[Task item] Each entry must be restated exactly as it appears.
(Provided records Opens)
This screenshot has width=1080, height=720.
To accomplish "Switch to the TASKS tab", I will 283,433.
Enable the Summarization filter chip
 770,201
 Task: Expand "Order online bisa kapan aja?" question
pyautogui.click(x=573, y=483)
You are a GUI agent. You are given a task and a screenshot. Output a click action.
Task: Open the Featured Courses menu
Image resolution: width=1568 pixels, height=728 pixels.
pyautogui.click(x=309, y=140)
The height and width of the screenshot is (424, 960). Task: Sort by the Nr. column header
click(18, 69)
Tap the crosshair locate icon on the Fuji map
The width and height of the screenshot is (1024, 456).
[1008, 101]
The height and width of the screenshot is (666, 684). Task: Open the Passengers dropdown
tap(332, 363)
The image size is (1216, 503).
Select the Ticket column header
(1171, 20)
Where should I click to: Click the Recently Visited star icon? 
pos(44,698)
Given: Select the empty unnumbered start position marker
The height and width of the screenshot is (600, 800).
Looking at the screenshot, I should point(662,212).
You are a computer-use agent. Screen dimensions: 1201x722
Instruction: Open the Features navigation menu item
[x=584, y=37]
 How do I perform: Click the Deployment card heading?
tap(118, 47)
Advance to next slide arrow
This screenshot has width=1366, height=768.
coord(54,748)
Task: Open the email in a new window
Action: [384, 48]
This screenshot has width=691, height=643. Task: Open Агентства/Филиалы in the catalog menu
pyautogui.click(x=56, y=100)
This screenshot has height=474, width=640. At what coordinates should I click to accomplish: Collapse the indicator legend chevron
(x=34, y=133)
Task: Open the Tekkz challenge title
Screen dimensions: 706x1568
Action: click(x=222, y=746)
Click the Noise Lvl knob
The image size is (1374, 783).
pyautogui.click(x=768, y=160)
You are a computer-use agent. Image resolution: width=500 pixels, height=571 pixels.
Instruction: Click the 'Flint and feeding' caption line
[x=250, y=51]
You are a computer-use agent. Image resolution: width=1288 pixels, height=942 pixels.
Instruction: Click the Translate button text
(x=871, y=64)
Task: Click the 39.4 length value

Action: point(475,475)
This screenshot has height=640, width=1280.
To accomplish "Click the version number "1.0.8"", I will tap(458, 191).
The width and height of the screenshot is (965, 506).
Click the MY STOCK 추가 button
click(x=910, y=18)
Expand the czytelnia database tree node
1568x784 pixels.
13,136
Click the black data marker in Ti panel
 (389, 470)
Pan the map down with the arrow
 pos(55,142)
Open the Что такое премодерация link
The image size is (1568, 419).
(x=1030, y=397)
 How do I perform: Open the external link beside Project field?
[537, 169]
(Provided records Closes)
[Response for this exercise]
This screenshot has width=1080, height=720.
To accomplish "Switch to the TASKS tab", I will 283,433.
Enable the Summarization filter chip
 770,201
 Task: Expand "Order online bisa kapan aja?" question
pyautogui.click(x=573, y=483)
You are a GUI agent. You are given a task and a screenshot. Output a click action.
Task: Open the Featured Courses menu
Image resolution: width=1568 pixels, height=728 pixels.
pyautogui.click(x=309, y=140)
The height and width of the screenshot is (424, 960). Task: Sort by the Nr. column header
click(18, 69)
Tap the crosshair locate icon on the Fuji map
The width and height of the screenshot is (1024, 456).
[1008, 101]
The height and width of the screenshot is (666, 684). Task: Open the Passengers dropdown
tap(332, 363)
The image size is (1216, 503).
Select the Ticket column header
(1171, 20)
Where should I click to: Click the Recently Visited star icon? 
pos(44,698)
Given: Select the empty unnumbered start position marker
The height and width of the screenshot is (600, 800).
Looking at the screenshot, I should point(662,212).
You are a computer-use agent. Screen dimensions: 1201x722
Instruction: Open the Features navigation menu item
[x=584, y=37]
 How do I perform: Click the Deployment card heading?
tap(118, 47)
Advance to next slide arrow
This screenshot has width=1366, height=768.
coord(54,748)
Task: Open the email in a new window
Action: [384, 48]
This screenshot has width=691, height=643. Task: Open Агентства/Филиалы in the catalog menu
pyautogui.click(x=56, y=100)
This screenshot has height=474, width=640. At what coordinates should I click to accomplish: Collapse the indicator legend chevron
(x=34, y=133)
Task: Open the Tekkz challenge title
Screen dimensions: 706x1568
Action: click(x=222, y=746)
Click the Noise Lvl knob
The image size is (1374, 783).
pyautogui.click(x=768, y=160)
You are a computer-use agent. Image resolution: width=500 pixels, height=571 pixels.
Instruction: Click the 'Flint and feeding' caption line
[x=250, y=51]
You are a computer-use agent. Image resolution: width=1288 pixels, height=942 pixels.
Instruction: Click the Translate button text
(x=871, y=64)
Task: Click the 39.4 length value

Action: point(475,475)
This screenshot has height=640, width=1280.
To accomplish "Click the version number "1.0.8"", I will tap(458, 191).
The width and height of the screenshot is (965, 506).
Click the MY STOCK 추가 button
click(x=910, y=18)
Expand the czytelnia database tree node
1568x784 pixels.
13,136
Click the black data marker in Ti panel
 (389, 470)
Pan the map down with the arrow
 pos(55,142)
Open the Что такое премодерация link
The image size is (1568, 419).
(x=1030, y=397)
 How do I perform: Open the external link beside Project field?
[537, 169]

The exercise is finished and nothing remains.